» **EXERCISE AIM**
Print, exactly as they appear in the listing below, the lines from the line with "Welcome To RealEstateBitz (637, 121)" to the line with "Privacy policy (965, 1912)", with both end lines kept.

» **INFORMATION PROVIDED**
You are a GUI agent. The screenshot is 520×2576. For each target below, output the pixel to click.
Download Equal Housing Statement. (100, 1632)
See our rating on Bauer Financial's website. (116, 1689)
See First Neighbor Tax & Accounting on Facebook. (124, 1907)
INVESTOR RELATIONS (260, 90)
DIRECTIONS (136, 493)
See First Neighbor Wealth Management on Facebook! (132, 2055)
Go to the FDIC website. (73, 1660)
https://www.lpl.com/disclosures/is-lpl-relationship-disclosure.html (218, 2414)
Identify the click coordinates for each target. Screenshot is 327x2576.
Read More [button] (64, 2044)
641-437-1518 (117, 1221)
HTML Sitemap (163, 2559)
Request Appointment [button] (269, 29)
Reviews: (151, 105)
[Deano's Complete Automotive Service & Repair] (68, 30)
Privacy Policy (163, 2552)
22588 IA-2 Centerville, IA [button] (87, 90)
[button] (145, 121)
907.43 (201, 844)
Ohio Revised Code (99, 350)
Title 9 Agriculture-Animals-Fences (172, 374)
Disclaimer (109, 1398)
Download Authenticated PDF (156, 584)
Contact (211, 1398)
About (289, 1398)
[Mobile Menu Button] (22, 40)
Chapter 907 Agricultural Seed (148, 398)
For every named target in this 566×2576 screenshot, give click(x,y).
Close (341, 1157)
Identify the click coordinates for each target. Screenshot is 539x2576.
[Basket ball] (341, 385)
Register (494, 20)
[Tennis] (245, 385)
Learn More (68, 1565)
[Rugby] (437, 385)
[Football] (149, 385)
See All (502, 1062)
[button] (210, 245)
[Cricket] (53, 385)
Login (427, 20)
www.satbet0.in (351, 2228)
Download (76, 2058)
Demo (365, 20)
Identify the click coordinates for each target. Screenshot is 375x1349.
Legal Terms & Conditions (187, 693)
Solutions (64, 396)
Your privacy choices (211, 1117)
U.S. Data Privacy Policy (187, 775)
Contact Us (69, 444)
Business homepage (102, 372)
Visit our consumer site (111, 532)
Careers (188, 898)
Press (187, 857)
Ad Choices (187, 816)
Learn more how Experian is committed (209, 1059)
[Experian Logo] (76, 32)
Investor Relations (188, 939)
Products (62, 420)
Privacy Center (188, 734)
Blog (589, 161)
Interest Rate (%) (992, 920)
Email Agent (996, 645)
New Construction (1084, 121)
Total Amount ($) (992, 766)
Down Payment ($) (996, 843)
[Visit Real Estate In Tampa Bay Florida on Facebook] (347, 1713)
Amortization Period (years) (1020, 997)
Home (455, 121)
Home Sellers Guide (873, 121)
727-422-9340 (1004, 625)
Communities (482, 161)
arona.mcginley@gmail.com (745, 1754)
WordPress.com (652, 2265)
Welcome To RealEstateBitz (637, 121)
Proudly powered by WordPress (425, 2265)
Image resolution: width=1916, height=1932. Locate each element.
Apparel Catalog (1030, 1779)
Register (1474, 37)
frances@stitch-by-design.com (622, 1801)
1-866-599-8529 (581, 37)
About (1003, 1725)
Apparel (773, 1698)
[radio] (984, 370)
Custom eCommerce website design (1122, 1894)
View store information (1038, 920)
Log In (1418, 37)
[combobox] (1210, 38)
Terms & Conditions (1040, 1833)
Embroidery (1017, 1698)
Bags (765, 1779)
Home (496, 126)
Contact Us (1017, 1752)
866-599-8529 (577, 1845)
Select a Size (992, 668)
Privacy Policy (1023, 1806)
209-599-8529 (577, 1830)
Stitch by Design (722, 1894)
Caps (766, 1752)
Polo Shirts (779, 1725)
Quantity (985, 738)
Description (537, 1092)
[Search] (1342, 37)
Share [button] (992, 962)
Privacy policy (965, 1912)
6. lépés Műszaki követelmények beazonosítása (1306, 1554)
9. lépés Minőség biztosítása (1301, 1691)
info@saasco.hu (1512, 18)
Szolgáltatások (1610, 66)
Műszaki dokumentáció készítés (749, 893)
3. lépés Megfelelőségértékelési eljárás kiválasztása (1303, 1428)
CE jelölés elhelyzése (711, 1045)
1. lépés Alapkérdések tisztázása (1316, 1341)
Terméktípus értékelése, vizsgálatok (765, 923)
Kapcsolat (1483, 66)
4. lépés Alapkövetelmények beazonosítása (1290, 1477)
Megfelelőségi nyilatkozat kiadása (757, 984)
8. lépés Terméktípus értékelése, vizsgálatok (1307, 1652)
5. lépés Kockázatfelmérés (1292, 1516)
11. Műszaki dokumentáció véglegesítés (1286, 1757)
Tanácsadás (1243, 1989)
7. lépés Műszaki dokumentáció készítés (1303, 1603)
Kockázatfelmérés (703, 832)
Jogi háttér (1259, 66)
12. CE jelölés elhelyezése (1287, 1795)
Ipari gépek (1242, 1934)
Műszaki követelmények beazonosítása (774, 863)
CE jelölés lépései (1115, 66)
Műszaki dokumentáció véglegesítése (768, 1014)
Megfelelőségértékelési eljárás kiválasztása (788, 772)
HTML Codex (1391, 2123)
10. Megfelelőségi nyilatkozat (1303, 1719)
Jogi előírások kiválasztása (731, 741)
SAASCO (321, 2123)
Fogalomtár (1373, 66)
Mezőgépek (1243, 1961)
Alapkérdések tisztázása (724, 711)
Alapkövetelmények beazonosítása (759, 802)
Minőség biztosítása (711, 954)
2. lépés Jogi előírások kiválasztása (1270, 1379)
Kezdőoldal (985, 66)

» **RESPONSE**
Welcome To RealEstateBitz (637, 121)
Proudly powered by WordPress (425, 2265)
Image resolution: width=1916, height=1932. Locate each element.
Apparel Catalog (1030, 1779)
Register (1474, 37)
frances@stitch-by-design.com (622, 1801)
1-866-599-8529 (581, 37)
About (1003, 1725)
Apparel (773, 1698)
[radio] (984, 370)
Custom eCommerce website design (1122, 1894)
View store information (1038, 920)
Log In (1418, 37)
[combobox] (1210, 38)
Terms & Conditions (1040, 1833)
Embroidery (1017, 1698)
Bags (765, 1779)
Home (496, 126)
Contact Us (1017, 1752)
866-599-8529 (577, 1845)
Select a Size (992, 668)
Privacy Policy (1023, 1806)
209-599-8529 (577, 1830)
Stitch by Design (722, 1894)
Caps (766, 1752)
Polo Shirts (779, 1725)
Quantity (985, 738)
Description (537, 1092)
[Search] (1342, 37)
Share [button] (992, 962)
Privacy policy (965, 1912)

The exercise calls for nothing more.